In 10 years, tears have been shed and hearts have been broken as news of the casualties of the lengthy wars overseas have poured in. In Iraq and Afghanistan thousands of our brave men and women have given their lives to protect our freedoms and our homeland.
Solemnly and reverently, American citizens here at home have honored those soldiers, trusting in the guidance of our leaders and in the courage of our servicemen and servicewomen to protect our homes. For most, the war being fought thousands of miles away on the other side of the world has been a distant thought. So far removed from the actual conflict, many of us can do little more than pray that our fathers, brothers, sons, and friends make it home safely. This year, however, we have a chance to be the support our troops have needed us to be.
By the end of the year tens of thousands of our troops will step off of the battlefield and onto American soil. The very last American soldier will come home from Iraq, and our war there will have officially ended after 10 long years.
It is now, as those valiant soldiers begin their journeys home, that we as citizens must stand our tallest.
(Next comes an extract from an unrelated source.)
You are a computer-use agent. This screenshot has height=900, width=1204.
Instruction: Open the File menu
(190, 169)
Though economic hardship and uncertainty for the future may weigh down upon us, we owe it to those who have fought and died for us to be examples of freedom.
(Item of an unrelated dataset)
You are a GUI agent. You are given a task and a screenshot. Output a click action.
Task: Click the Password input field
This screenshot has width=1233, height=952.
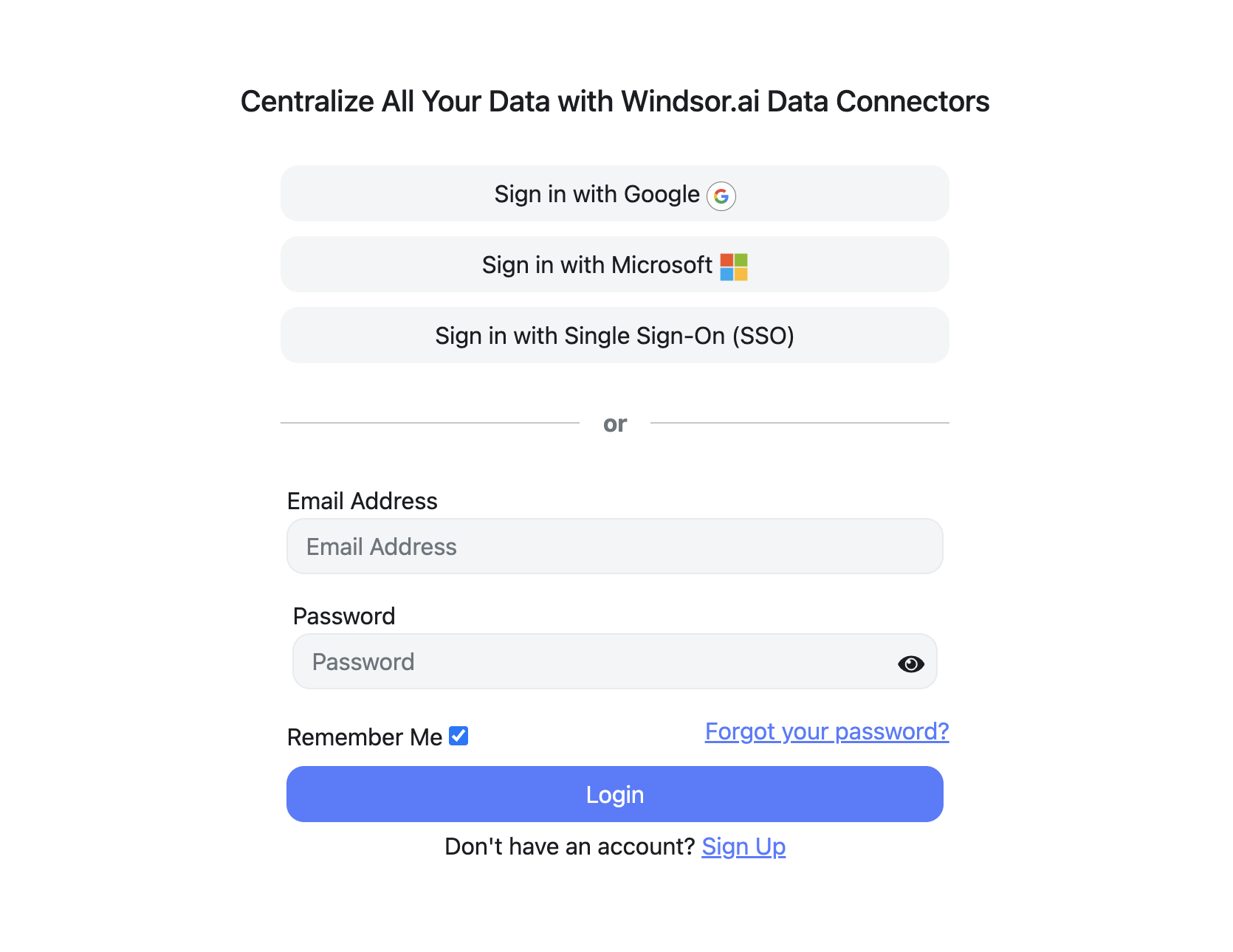(591, 661)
Less than a month ago, our nation’s president addressed us and said, “The last American soldiers will cross the border out of Iraq with their heads held high, proud of their success and knowing that the American people stand united in our support for our troops.”
Their heads will be held high, and when they come home to the American towns they love let us have our heads held high with our arms outstretched to receive them. We are proud of the jobs they have done and honored to have them represent our communities. Let us tell them how proud we are. Let our appreciation for their sacrifice be reflected in our eyes and in our words.
Is there a more appropriate way to honor our men and women in uniform than to come together as members of a community in a spirit of camaraderie and brotherhood to welcome them back? Is there anything more patriotic than neighbors who share a love of one another as well as a love for their country?
We as Americans have a responsibility to our troops. We have been stewards over their homes and neighborhoods as they’ve been away to war. Now, as they return, we must give them our report. Our houses should be in order, our communities united, our hearts knit together.
Let us put aside contention, animosity, and hate. When our soldiers come home for the holidays let us be able to give them the support they’ve needed from us these past 10 years.
Today is Veteran’s Day, a day to remember and honor our brave soldiers. To do so we must also remember who we as citizens are and remember the importance of honor in our lives as well.
Let us be prepared to welcome our troops home.
Let us be the citizens they fought for.